Строкач презрительно сощурился. Понурая фигура Копылова на стуле в углу кабинета ничем не напоминала уверенного в своем всевластии повелителя двух тысяч осужденных грешных душ.
— Признаваться тем не менее стоит. Грязи на ваших руках много, но вот крови… Разве могли мы вам позволить разгуливать с обоймой боевых патронов? Чтобы вы проявили себя по всей красе, хватило и холостых. Экспертизу вашего «Макарова» помните? Вот там, в Управлении, и произошла замена боеприпасов. Были на то основания, в их числе и совпадение дат разбойных грабежей в городе с вашими дежурствами. Вы надевали повязку ДПНК — и в один из этих дней происходило очередное преступление. С интервалами, кратными восьми, — периодичность ваших дежурств. А уж подобрать кадры на вахте вам не составило труда. Не верю, что ваш сержант не слышал о грабежах, о которых говорит весь город. Упорно «не слышит» и сейчас — так или иначе, он соучастник. Зато о вас говорит вполне откровенно. И Пугень не молчит. Прыгая от холостых пуль в наши объятия, он поранился стеклом, потерял много крови, симпатии к вам отнюдь не испытывает. Да и за брата отомстить готов. Если по-блатному не выйдет, тогда как добропорядочный гражданин — чистосердечными показаниями.

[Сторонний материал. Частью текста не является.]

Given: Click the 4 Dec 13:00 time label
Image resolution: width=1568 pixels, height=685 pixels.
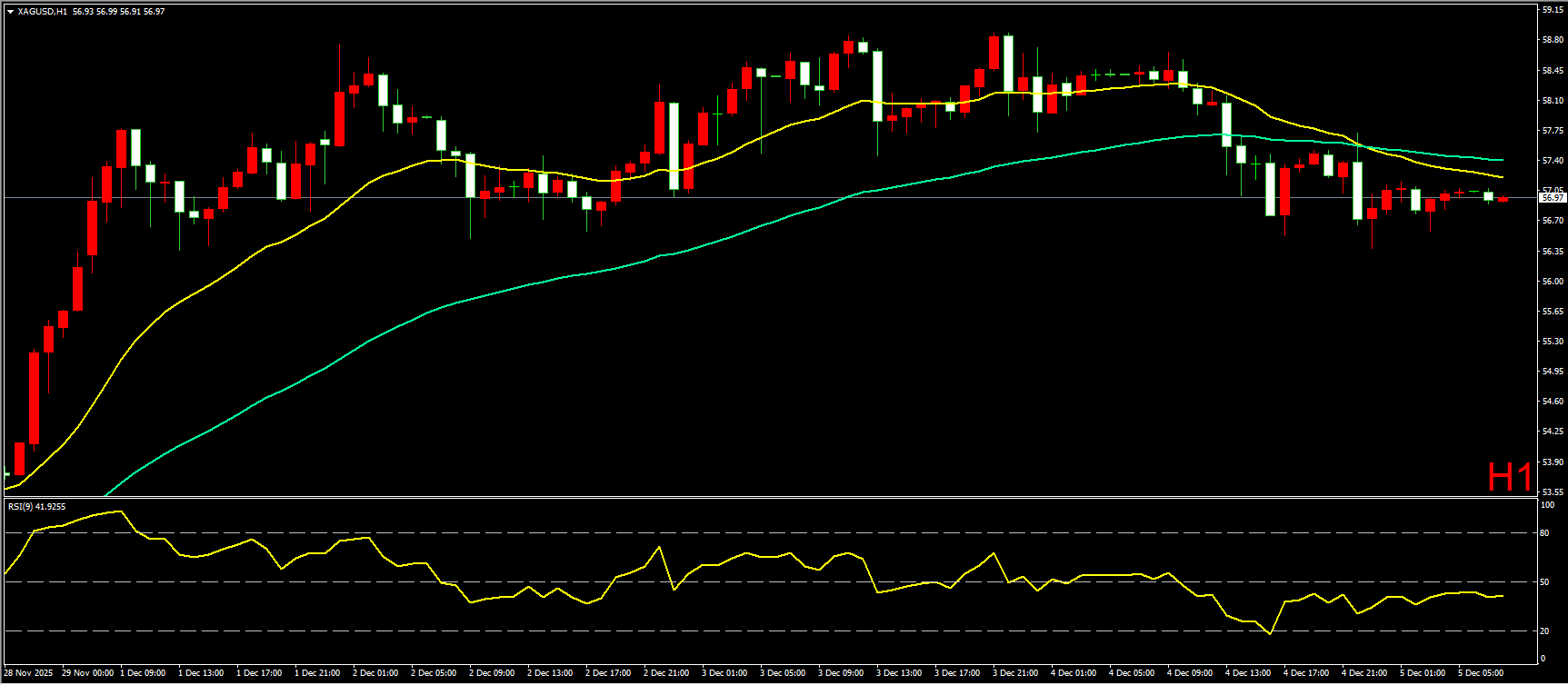Looking at the screenshot, I should [x=1248, y=673].
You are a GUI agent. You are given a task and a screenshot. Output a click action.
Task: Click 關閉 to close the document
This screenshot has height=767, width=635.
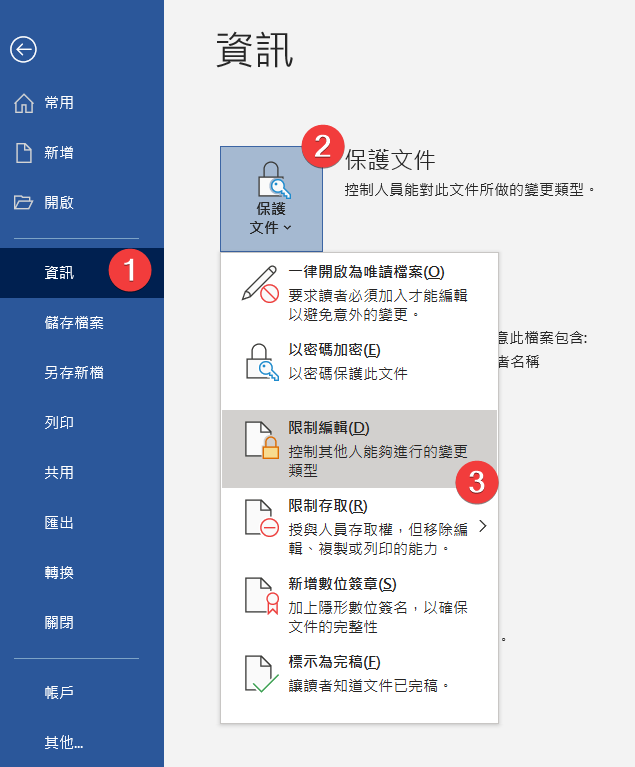point(59,622)
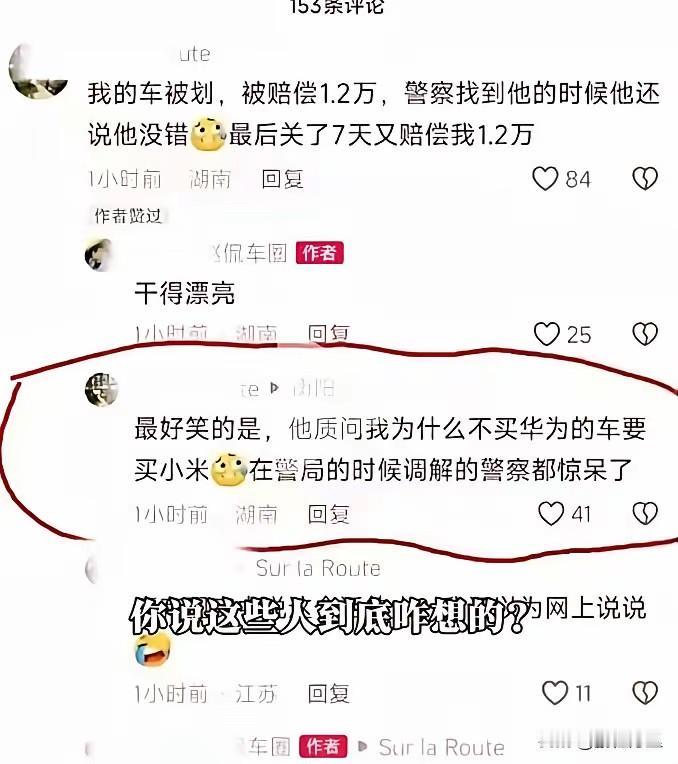The height and width of the screenshot is (764, 678).
Task: Open avatar of circled comment's poster
Action: click(101, 389)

— Ну да, им веры больше. Кто я? Предатель, убийца… А что я мог? Олег Пугень был страшный человек. А я ненавидел эту зависимость от убийц, не мог так жить дальше. По-другому мне с ними было не развязаться! Я видел, что уложил Пугеня, не промахнуться же с пяти метров. Рухнул как подкошенный: удивиться не успел. Старшина Рассоха уже спал, как обычно, на вахте. Скоробогатько пропустил меня с Пугенем за зону и помелся ставить трубу изнутри. Если бы не нужда, разве бы я позволил трубы на ночь бросить у вахты? Тоже, проблема — прохудился водопровод в ШИЗО! Ну, Пугень привычно направился к моей машине: я ему дал наводку на «новое дело». Мол, брат там, ждет, как обычно… Я отстрелялся и сразу трубу с улицы к вахте поставил, внутри все уже было готово. Скоробогатько еще ныл, жалел Пугеня кончать: «Как это — резать курицу, несущую золотые яйца… у меня хозяйство, только трактор списанный собрался покупать: уже на лапу дал…». Выдоил с меня за последнюю ходку Пугеня, как обычно, две тысячи. Такой на расчет покрепче иного блатного. Положительный, кулачина!

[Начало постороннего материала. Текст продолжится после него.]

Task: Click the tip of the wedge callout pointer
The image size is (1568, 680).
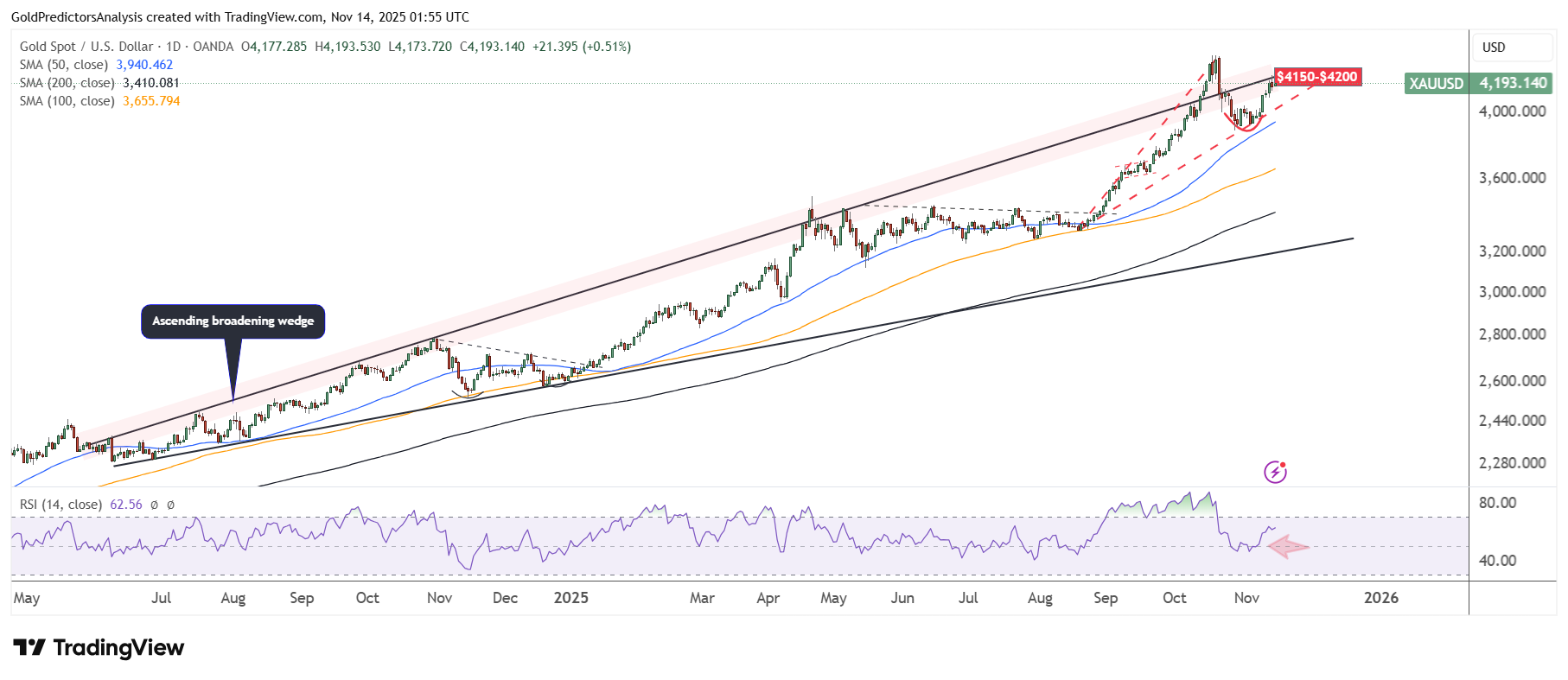Action: 233,399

— Ваш подчиненный, Степан Петрович, из начинающих.
Букова поеживалась под внимательным взглядом холодноватых Майоровых глаз. Показания она давала сумбурно, как бы с облегчением выворачивая себя. На бумагу они ложились столь же хаотически, потоком. Редактура — не в правилах следственных органов.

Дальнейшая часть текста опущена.